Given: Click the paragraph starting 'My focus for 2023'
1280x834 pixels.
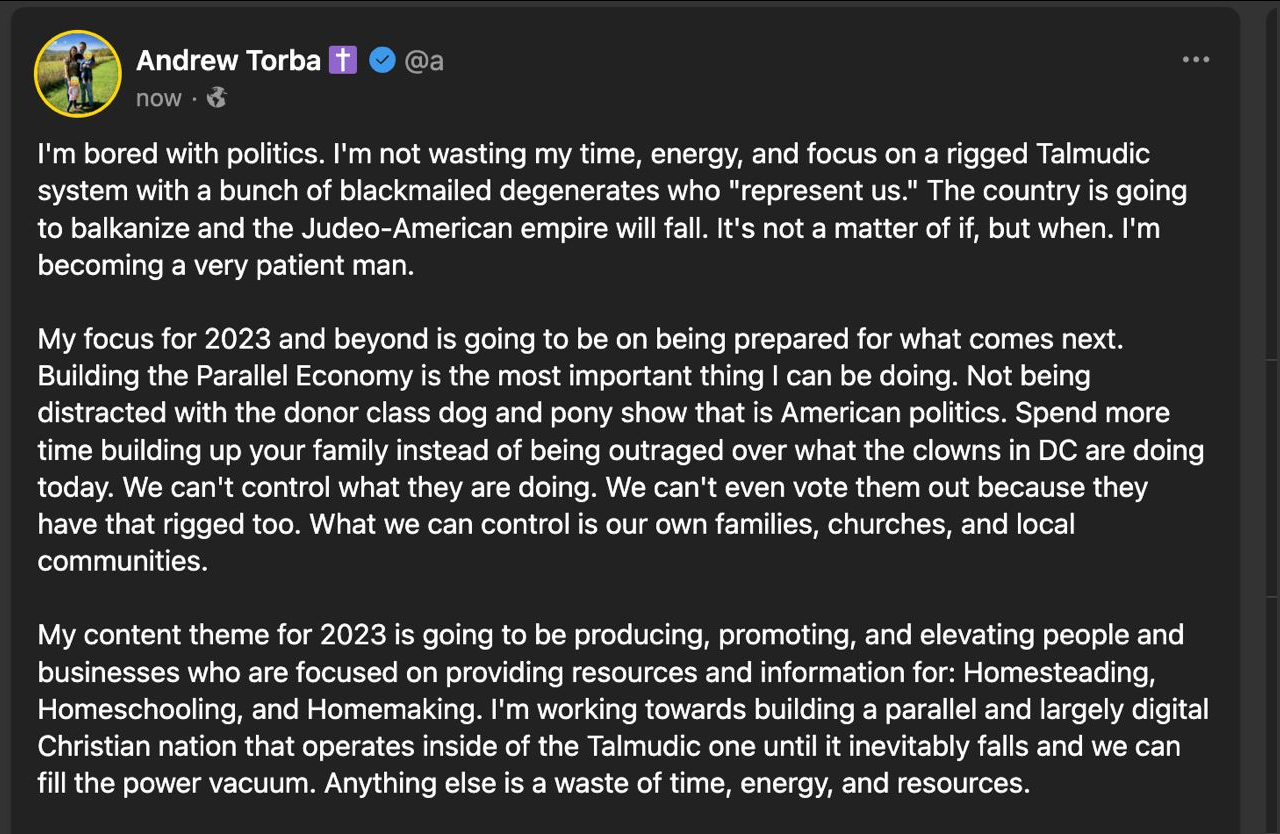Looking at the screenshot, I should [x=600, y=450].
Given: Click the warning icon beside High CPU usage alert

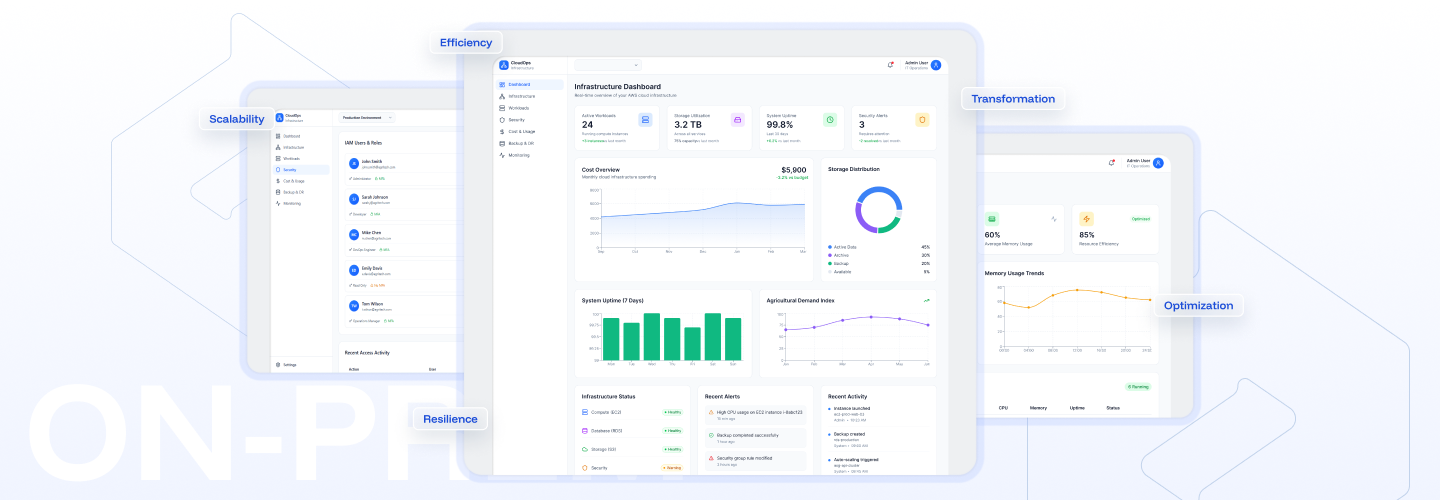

==

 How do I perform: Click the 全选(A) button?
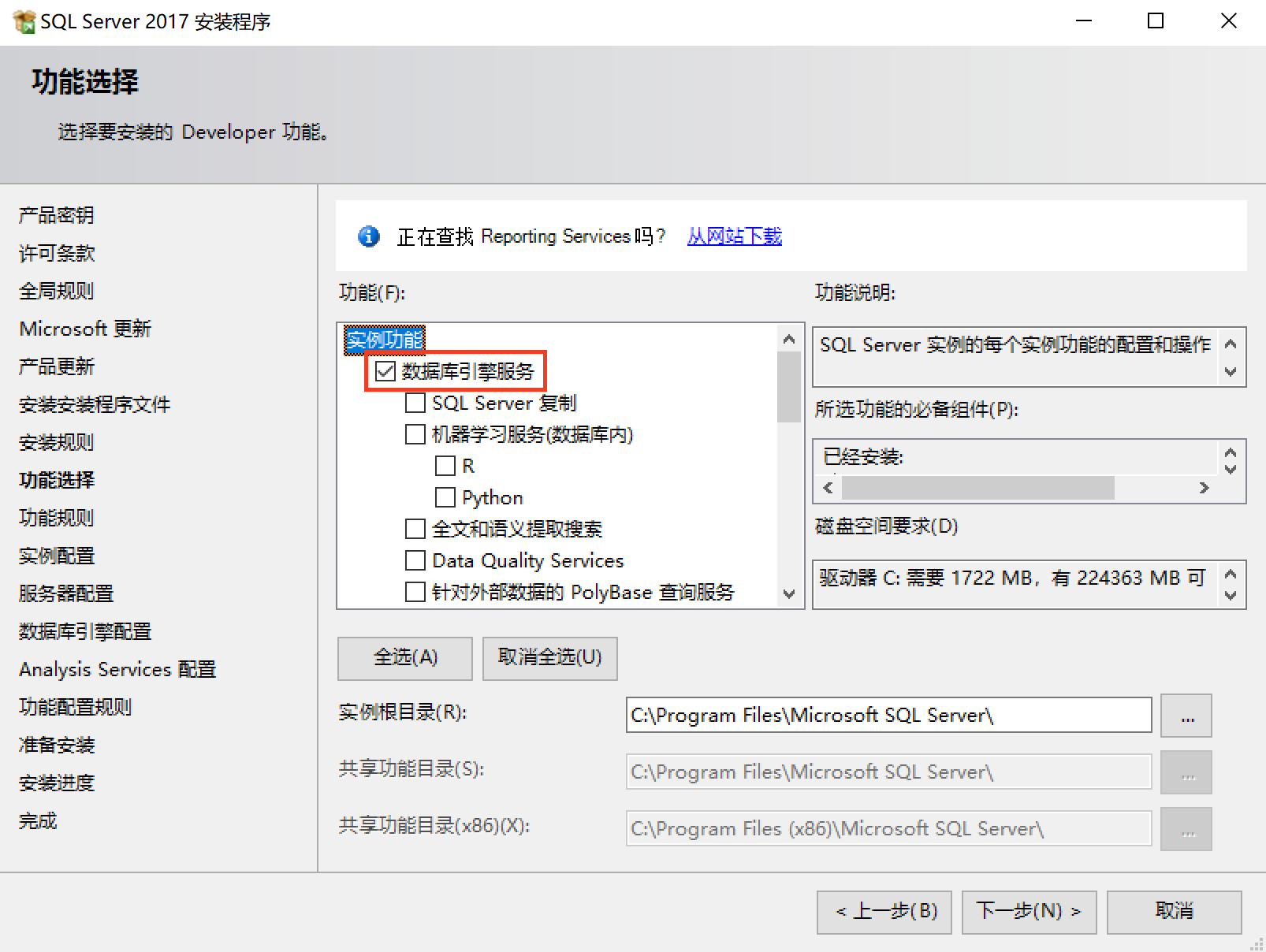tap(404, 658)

* Goal
Rewrite the entries from the line containing "Given: Click the paragraph" up to and including the line containing "Given: Click the warning" as a numbered list. Leave out blank lines and pictures.

* Output below
1. Given: Click the paragraph starting 'My focus for 2023'
2. 1280x834 pixels.
3. Looking at the screenshot, I should [x=600, y=450].
4. Given: Click the warning icon beside High CPU usage alert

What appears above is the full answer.